## WHAT TO WORK ON
1. Rewrite the passage of the Flow3r text that starts at the words "5. Unlabeled video" and ends after "optimize the model.", replacing "monocular video" with "single-camera video".
2. Write the next part of the text on Flow3r and factored flow prediction, picking up after its final line.

Skip to content

Flow3r: Factored Flow Prediction for Scalable Visual Geometry Learning

Conference: CVPR2026
arXiv: 2602.20157
Code: flow3r-project.github.io
Area: LLM Evaluation
Keywords: visual geometry, factored flow, 3D reconstruction, unlabeled video, correspondence learning, dynamic scenes

TL;DR

This paper proposes a Factored Flow Prediction module that predicts optical flow from the geometric latent of a source view and the pose latent of a target view, enabling unlabeled videos to serve as supervisory signals for 3D geometry learning. The method achieves state-of-the-art performance across 8 benchmarks covering both static and dynamic scenes.

Background & Motivation

  1. Feed-forward 3D reconstruction relies on expensive annotations: Methods such as DUSt3R, VGGT, and π³ require dense depth and camera pose supervision, which is prohibitively costly to obtain, especially for in-the-wild dynamic scenes.
  2. Annotated data cannot scale: Unlike LLMs or ViTs, which can be trained on massive unlabeled data via self-supervised objectives, 3D geometry learning is constrained by annotation scale and cannot benefit from scaling in the same way as language or vision.
  3. Existing optical flow supervision (VGGT tracking head) is insufficiently effective: VGGT predicts optical flow via patch-feature matching, which encourages visually discriminative features but does not directly promote learning of pose or geometry.
  4. Projective flow is unstable and fails on dynamic scenes: Computing flow by projecting predicted pointmaps with estimated camera parameters is highly sensitive to geometric errors and cannot model scene motion.
  5. Unlabeled video is a vast untapped resource: The internet contains massive quantities of unannotated monocular video; leveraging 2D correspondences therein as supervision could dramatically expand training data.
  6. 2D dense correspondence models are mature: Models such as UFM, RoMa, and CoTracker can provide high-quality pseudo-label optical flow for arbitrary image pairs, forming the foundation for exploiting unlabeled video.

Method

Overall Architecture

Flow3r augments a standard multi-view Transformer (e.g., VGGT/π³) with a factored flow prediction head. During training, annotated 3D datasets (~34K sequences) and unlabeled video data (~800K sequences) are mixed to jointly optimize the model.

Factored Flow Prediction

The core observation is that for static scenes, the optical flow from a source view to a target view depends solely on the scene geometry of the source view and the camera pose of the target view. This motivates an asymmetric flow prediction formulation:

\[\hat{\mathbf{F}}_{i \rightarrow j} = \Phi_{\text{flow}}(\mathbf{g}_i, \mathbf{c}_j)\]
  • \(\mathbf{g}_i\): per-patch geometric features output by the multi-view Transformer for the source view
  • \(\mathbf{c}_j\): camera token of the target view (global pose feature)

## DATA RECORDS
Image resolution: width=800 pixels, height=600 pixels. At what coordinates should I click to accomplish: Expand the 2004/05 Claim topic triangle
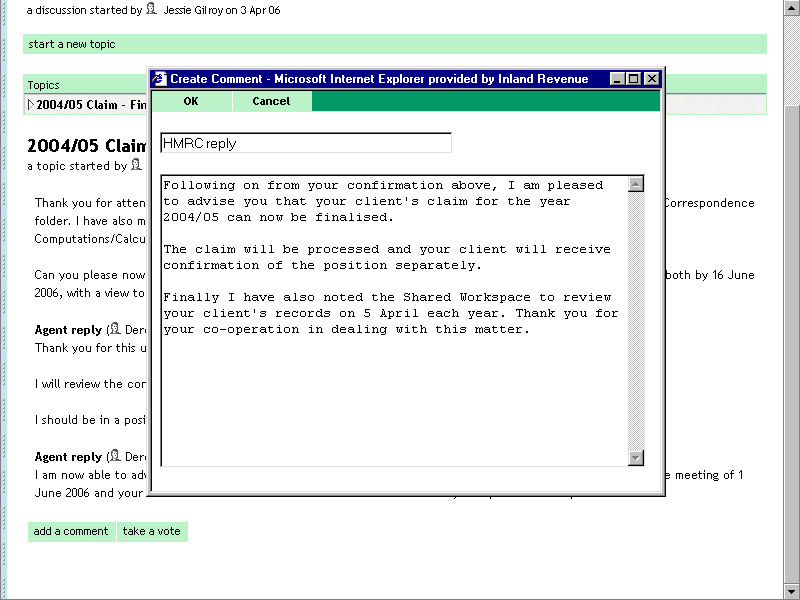click(x=31, y=105)
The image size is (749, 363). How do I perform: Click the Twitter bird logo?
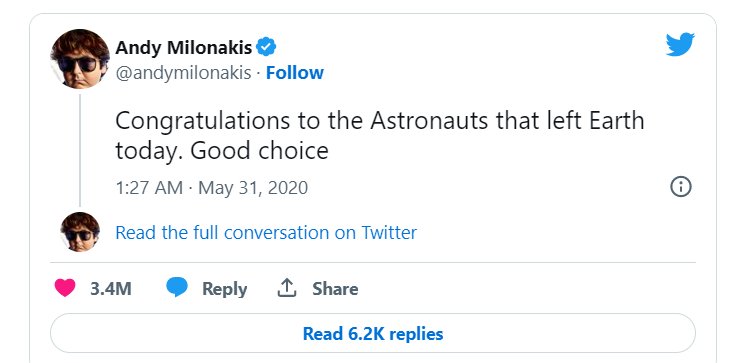coord(680,44)
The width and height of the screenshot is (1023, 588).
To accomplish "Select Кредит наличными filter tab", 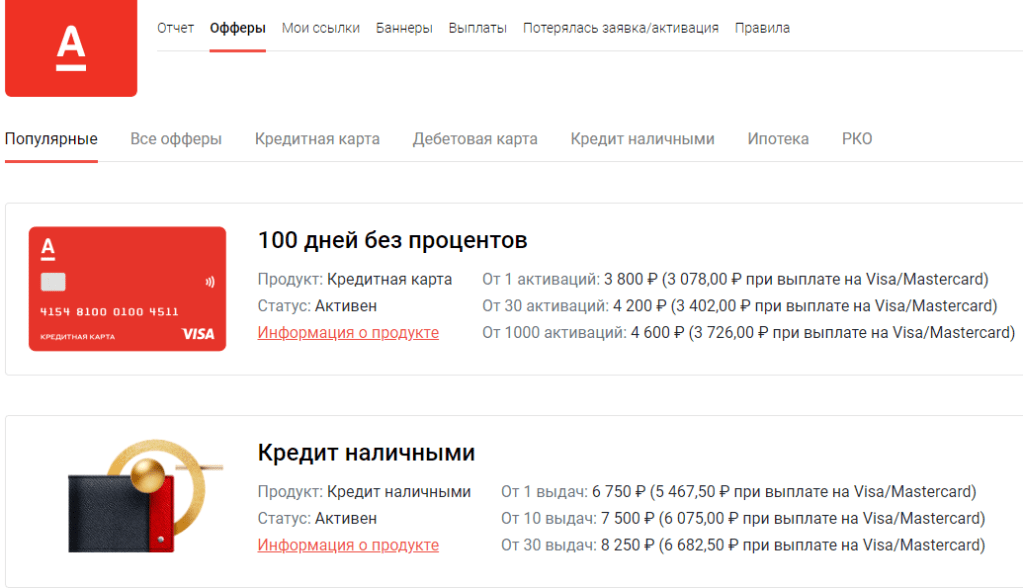I will pyautogui.click(x=642, y=139).
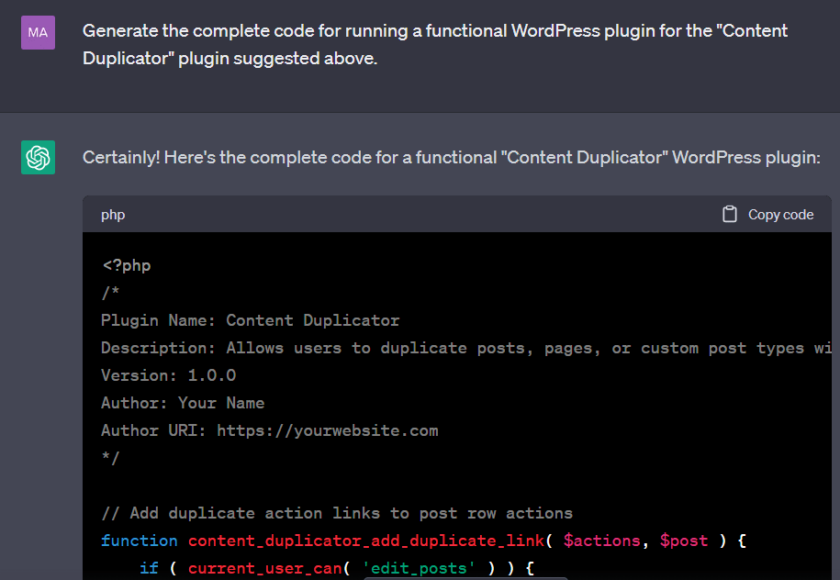Click the Copy code button
Image resolution: width=840 pixels, height=580 pixels.
(x=767, y=214)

## PER-TASK OUTPUTS
1.
5. Unlabeled video is a vast untapped resource: The internet contains massive quantities of unannotated single-camera video; leveraging 2D correspondences therein as supervision could dramatically expand training data.
  6. 2D dense correspondence models are mature: Models such as UFM, RoMa, and CoTracker can provide high-quality pseudo-label optical flow for arbitrary image pairs, forming the foundation for exploiting unlabeled video.

Method

Overall Architecture

Flow3r augments a standard multi-view Transformer (e.g., VGGT/π³) with a factored flow prediction head. During training, annotated 3D datasets (~34K sequences) and unlabeled video data (~800K sequences) are mixed to jointly optimize the model.

2.
  • \(\mathbf{c}_j\) modulates \(\mathbf{g}_i\), which is then decoded into dense optical flow via a DPT head

Key advantages: - Gradients from the flow supervision flow directly into both the geometry branch and the pose branch, promoting learning in both - Operating in latent space avoids dependence on explicit geometric decoding required by projective approaches, yielding greater robustness - Naturally extends to dynamic scenes, as the flow implicitly encodes both camera motion and scene motion

Comparison with Alternative Designs

Design Principle Drawback
flow-tracking (VGGT) Predicts flow via patch-feature matching between two views Enhances visual discriminability only; does not promote geometry/pose learning
flow-projective Projects predicted pointmaps with camera parameters Sensitive to errors; limited to static scenes
flow-factored (Ours) Decodes from geometric latent + pose latent Information bottleneck limits standalone flow accuracy, but yields the best geometric supervision

Loss & Training

  • Annotated data: camera pose loss \(\mathcal{L}_{\text{cam}}\) + geometry loss \(\mathcal{L}_{\text{geo}}\) (including optimally aligned pointmap loss)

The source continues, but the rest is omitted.